Os iogurtes da Fnac e a migração para Luanda
Alexandre Alves, capa da Exame com o cognome “o empresário vermelho” (dupla piscadela de olho às suas ligações ao PCP e SLB), era o líder da Fábrica Nacional de Ar Condicionado (FNAC), a cabeça de um grupo que estendeu os seus tentáculos à área da distribuição em Moçambique.
Em meados dos anos 80, faltava de tudo nas jovens nações africanas nascidas do desmoronamento final do nosso Império colonial e a FNAC espreitou essa oportunidade. Em Moçambique, geria as Lojas Francas, onde era possível comprar tudo, contanto se levasse no bolso moeda forte: rands ou dólares. Lá dentro, os meticais valiam tanto como as notas do Monopólio.

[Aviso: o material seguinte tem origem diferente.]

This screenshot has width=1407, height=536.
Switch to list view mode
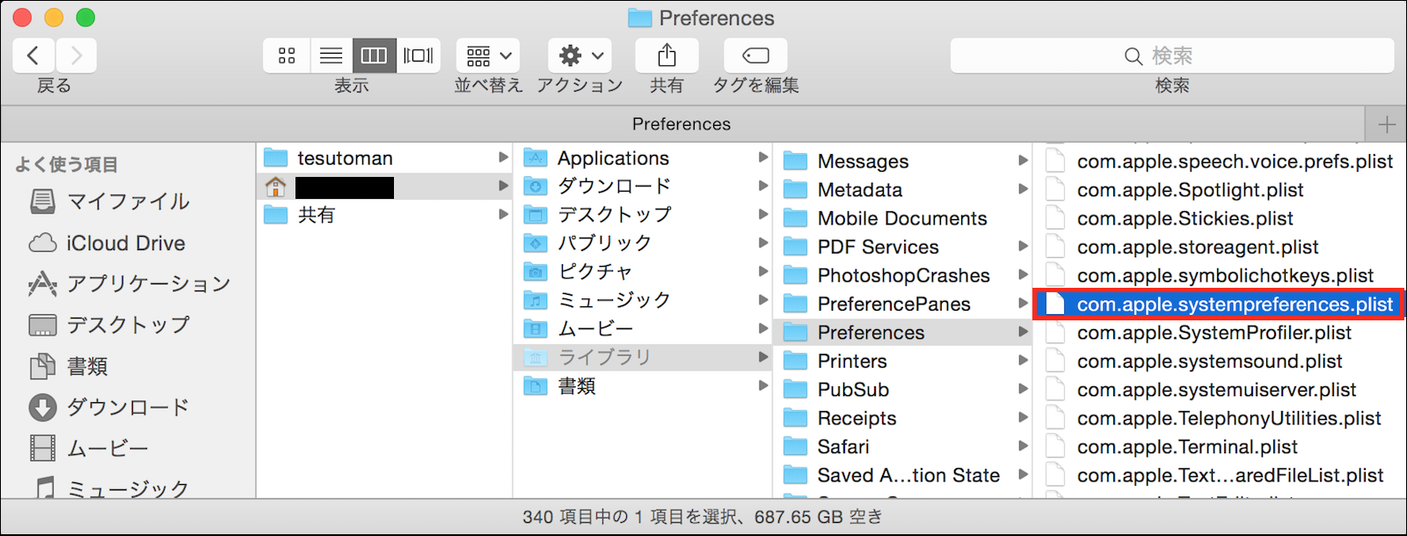[x=331, y=55]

Conheci Alexandre Alves em Maputo, em 1987, estava lá ele a tentar desatar um nó dado pelo gerente das lojas, que a braços com um carregamento de iogurtes no final do prazo de validade, resolveu pô-los em promoção, explicando que a data indicada nas embalagens era uma mera cautela formal e que o produto se mantinha bom para consumir.
Eu até era capaz de aproveitar a promoção, pois concordo com a argumentação e não raro como iogurtes fora de prazo de validade. Mas o Samora Machel não achou graça ao assunto e mandou fechar as lojas francas.

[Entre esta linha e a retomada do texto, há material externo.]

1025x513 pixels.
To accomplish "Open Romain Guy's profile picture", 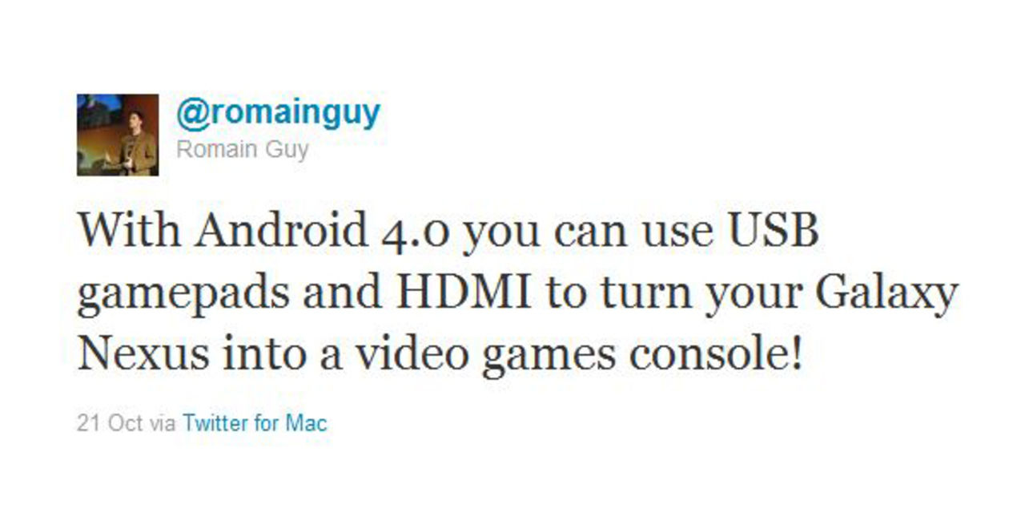I will (117, 135).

Nos dias seguintes, o desbloqueador de conversa favorito em Maputo era a adivinha: “Sabes o que quer dizer FNAC? Fomos Novamente Aldrabados pelos Colonialistas”.
Já se passaram 20 anos sobre este episódio. Mas apesar do tempo ser o grande curandeiro das feridas abertas por seis séculos de colonização e 13 de guerra colonial, ainda são visíveis as cicatrizes, como o provam as desculpas frouxas apresentadas pelos presidentes de Angola e Moçambique para não virem a Lisboa participar na última cimeira da CPLP.
Provavelmente só quando desaparecerem do poder, em Lisboa, Luanda e Maputo, os membros da geração que esteve em guerra será possível as relações entre Portugal e os Palop seja tão descomplexada e de igual para igual como a que existe com o Brasil.
No entretanto, a coincidência entre a crise portuguesa e o trepidante crescimento angolano (rebocado pela extracção diária de 1,7 milhões de barris de petróleo e anual de dez milhões de quilates de diamantes) desencadeou um movimento de emigração de Lisboa para Luanda.
Angola não tem quadros em quantidade e qualidade suficientes para sustentar o formidável período de expansão que atravessa. A opção natural, por afinidade de língua e cultura, é pescar no reservatório de mão de obra qualificada libertada pela nossa crise.
Mas para o bem dos dois países, e do seu relacionamento futuro, é essencial que os quadros portugueses emigrados tenham um comportamento profissional inatacável – e não se esqueçam do episódio dos iogurtes da Fnac.